### [SHORT PROBLEM]
Give the lines of the records as a numbered list, starting with the line that contains "[zum vorherigen Artikel: Schlauchschelle" and going on through the line that contains "2014年10月 (292, 883)", both included. Leave out any blank lines.

### [Element lookup records]
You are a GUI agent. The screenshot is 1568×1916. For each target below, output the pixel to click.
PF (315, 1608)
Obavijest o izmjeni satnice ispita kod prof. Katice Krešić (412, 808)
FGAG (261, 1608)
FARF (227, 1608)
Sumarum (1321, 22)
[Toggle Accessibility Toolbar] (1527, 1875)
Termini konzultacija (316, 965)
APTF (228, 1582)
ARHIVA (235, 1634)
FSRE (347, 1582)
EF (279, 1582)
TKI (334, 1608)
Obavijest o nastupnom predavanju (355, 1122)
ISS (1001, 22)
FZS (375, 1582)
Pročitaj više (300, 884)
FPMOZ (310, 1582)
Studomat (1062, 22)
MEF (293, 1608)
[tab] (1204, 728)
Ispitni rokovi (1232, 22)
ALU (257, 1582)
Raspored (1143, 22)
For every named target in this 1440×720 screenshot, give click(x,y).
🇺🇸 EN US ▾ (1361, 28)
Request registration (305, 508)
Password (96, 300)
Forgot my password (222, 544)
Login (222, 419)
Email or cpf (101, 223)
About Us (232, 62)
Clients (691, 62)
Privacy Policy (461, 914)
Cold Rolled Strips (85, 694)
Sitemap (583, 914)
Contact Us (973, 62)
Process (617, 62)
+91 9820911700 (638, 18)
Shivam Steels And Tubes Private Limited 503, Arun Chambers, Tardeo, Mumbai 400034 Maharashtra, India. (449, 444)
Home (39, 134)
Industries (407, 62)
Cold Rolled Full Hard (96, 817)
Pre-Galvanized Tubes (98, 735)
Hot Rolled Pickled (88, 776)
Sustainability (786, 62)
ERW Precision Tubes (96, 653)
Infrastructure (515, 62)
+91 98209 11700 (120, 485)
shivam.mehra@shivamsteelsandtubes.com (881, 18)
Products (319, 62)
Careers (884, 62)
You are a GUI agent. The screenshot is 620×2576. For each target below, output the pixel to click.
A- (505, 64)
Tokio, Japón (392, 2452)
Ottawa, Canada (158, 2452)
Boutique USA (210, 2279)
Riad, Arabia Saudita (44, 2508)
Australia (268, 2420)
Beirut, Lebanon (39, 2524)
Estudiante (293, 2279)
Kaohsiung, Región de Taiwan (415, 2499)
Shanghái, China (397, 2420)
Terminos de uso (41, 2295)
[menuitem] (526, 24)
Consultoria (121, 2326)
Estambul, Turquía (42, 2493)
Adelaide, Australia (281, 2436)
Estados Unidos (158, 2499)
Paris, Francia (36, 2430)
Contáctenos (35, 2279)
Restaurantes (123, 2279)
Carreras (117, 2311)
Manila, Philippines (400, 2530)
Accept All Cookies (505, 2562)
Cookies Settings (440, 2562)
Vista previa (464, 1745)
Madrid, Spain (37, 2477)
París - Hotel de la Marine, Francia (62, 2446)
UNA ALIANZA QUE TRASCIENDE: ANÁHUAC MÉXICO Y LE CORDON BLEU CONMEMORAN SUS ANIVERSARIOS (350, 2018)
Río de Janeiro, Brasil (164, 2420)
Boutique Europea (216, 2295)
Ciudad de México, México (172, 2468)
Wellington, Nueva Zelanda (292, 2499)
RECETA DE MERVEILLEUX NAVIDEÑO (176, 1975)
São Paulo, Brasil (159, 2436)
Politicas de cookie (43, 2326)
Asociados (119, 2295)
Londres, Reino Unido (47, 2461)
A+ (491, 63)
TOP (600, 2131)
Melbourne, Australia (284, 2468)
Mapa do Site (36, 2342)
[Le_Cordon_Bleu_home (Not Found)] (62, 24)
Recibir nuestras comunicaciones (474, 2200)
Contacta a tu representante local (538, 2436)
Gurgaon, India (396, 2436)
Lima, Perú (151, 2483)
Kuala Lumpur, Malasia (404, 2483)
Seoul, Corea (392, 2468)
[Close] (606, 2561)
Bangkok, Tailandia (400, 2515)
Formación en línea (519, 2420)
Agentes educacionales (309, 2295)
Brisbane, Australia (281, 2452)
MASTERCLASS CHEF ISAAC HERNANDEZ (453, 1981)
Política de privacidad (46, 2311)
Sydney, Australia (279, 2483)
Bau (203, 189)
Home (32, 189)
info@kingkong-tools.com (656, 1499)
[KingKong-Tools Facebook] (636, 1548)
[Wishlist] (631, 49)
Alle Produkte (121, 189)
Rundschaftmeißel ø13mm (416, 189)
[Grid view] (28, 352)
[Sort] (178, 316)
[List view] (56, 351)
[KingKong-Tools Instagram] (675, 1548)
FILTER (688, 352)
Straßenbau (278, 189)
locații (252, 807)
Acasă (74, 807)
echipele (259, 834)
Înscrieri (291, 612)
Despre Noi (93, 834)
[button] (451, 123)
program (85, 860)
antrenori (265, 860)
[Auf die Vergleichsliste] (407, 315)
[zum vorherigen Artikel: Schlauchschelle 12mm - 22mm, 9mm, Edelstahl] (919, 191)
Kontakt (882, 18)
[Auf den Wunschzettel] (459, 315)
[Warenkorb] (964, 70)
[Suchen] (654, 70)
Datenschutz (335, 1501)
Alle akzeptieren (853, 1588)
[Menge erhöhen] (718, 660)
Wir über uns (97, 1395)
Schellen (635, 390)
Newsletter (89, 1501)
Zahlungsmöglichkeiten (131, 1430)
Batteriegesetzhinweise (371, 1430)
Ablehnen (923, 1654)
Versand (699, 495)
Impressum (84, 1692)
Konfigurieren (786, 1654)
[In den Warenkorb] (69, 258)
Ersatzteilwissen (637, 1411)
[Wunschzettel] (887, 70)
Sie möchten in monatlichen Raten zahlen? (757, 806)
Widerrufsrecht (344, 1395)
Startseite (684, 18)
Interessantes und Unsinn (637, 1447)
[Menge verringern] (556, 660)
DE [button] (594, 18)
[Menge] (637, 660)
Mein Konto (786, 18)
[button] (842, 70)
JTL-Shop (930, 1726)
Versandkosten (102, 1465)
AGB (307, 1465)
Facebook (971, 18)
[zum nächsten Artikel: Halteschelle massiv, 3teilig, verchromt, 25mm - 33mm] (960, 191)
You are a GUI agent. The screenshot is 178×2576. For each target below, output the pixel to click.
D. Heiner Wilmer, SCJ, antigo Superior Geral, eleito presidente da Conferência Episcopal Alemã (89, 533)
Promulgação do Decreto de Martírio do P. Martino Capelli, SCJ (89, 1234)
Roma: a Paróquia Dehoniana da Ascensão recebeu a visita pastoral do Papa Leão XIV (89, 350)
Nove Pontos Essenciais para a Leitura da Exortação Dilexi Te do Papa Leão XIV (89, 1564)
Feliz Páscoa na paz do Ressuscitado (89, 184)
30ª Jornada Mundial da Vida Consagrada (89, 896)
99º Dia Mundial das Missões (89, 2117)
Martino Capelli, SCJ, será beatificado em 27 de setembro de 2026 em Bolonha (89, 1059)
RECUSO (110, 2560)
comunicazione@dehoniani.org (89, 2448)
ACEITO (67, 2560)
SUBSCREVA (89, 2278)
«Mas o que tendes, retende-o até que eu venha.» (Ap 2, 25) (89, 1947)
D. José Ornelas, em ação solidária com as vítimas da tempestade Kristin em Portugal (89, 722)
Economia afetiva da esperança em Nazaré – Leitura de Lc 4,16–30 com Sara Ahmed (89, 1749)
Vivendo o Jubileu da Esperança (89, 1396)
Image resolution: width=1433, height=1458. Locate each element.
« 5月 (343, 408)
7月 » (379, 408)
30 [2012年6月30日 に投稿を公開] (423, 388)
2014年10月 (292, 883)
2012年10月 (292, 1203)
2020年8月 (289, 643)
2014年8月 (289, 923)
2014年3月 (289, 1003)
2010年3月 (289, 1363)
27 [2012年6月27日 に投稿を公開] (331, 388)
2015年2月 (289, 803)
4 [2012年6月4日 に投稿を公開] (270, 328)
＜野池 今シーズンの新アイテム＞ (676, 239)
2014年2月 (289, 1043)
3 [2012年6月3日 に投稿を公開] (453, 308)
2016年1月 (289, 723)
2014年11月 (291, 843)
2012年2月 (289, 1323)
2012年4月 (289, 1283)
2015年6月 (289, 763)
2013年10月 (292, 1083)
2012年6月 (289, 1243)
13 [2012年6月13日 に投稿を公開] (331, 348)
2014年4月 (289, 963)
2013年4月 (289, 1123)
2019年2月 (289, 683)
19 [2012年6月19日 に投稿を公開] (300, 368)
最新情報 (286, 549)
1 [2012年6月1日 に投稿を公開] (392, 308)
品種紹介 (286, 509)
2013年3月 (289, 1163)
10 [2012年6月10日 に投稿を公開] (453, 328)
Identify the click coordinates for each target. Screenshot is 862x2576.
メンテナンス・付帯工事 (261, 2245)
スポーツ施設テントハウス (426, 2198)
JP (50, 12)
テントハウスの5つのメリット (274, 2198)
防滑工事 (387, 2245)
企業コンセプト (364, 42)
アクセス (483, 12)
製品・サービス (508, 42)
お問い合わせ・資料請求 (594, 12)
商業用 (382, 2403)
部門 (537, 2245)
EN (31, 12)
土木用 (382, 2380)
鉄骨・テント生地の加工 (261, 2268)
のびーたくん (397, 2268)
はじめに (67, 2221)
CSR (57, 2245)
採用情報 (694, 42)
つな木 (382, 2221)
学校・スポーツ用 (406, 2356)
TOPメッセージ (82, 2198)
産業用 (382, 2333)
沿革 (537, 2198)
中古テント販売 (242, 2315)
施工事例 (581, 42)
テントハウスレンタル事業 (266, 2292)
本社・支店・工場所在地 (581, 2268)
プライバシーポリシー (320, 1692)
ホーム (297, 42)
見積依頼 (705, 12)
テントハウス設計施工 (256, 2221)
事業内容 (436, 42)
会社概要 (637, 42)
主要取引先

### [FINAL RESULT]
1. [zum vorherigen Artikel: Schlauchschelle 12mm - 22mm, 9mm, Edelstahl] (919, 191)
2. Kontakt (882, 18)
3. [Auf den Wunschzettel] (459, 315)
4. [Warenkorb] (964, 70)
5. [Suchen] (654, 70)
6. Datenschutz (335, 1501)
7. Alle akzeptieren (853, 1588)
8. [Menge erhöhen] (718, 660)
9. Wir über uns (97, 1395)
10. Schellen (635, 390)
11. Newsletter (89, 1501)
12. Zahlungsmöglichkeiten (131, 1430)
13. Batteriegesetzhinweise (371, 1430)
14. Ablehnen (923, 1654)
15. Versand (699, 495)
16. Impressum (84, 1692)
17. Konfigurieren (786, 1654)
18. [In den Warenkorb] (69, 258)
19. Ersatzteilwissen (637, 1411)
20. [Wunschzettel] (887, 70)
21. Sie möchten in monatlichen Raten zahlen? (757, 806)
22. Widerrufsrecht (344, 1395)
23. Startseite (684, 18)
24. Interessantes und Unsinn (637, 1447)
25. [Menge verringern] (556, 660)
26. DE [button] (594, 18)
27. [Menge] (637, 660)
28. Mein Konto (786, 18)
29. [button] (842, 70)
30. JTL-Shop (930, 1726)
31. Versandkosten (102, 1465)
32. AGB (307, 1465)
33. Facebook (971, 18)
34. [zum nächsten Artikel: Halteschelle massiv, 3teilig, verchromt, 25mm - 33mm] (960, 191)
35. You are a GUI agent. The screenshot is 178×2576. For each target below, output the pixel to click.
36. D. Heiner Wilmer, SCJ, antigo Superior Geral, eleito presidente da Conferência Episcopal Alemã (89, 533)
37. Promulgação do Decreto de Martírio do P. Martino Capelli, SCJ (89, 1234)
38. Roma: a Paróquia Dehoniana da Ascensão recebeu a visita pastoral do Papa Leão XIV (89, 350)
39. Nove Pontos Essenciais para a Leitura da Exortação Dilexi Te do Papa Leão XIV (89, 1564)
40. Feliz Páscoa na paz do Ressuscitado (89, 184)
41. 30ª Jornada Mundial da Vida Consagrada (89, 896)
42. 99º Dia Mundial das Missões (89, 2117)
43. Martino Capelli, SCJ, será beatificado em 27 de setembro de 2026 em Bolonha (89, 1059)
44. RECUSO (110, 2560)
45. comunicazione@dehoniani.org (89, 2448)
46. ACEITO (67, 2560)
47. SUBSCREVA (89, 2278)
48. «Mas o que tendes, retende-o até que eu venha.» (Ap 2, 25) (89, 1947)
49. D. José Ornelas, em ação solidária com as vítimas da tempestade Kristin em Portugal (89, 722)
50. Economia afetiva da esperança em Nazaré – Leitura de Lc 4,16–30 com Sara Ahmed (89, 1749)
51. Vivendo o Jubileu da Esperança (89, 1396)
52. Image resolution: width=1433, height=1458. Locate each element.
53. « 5月 (343, 408)
54. 7月 » (379, 408)
55. 30 [2012年6月30日 に投稿を公開] (423, 388)
56. 2014年10月 (292, 883)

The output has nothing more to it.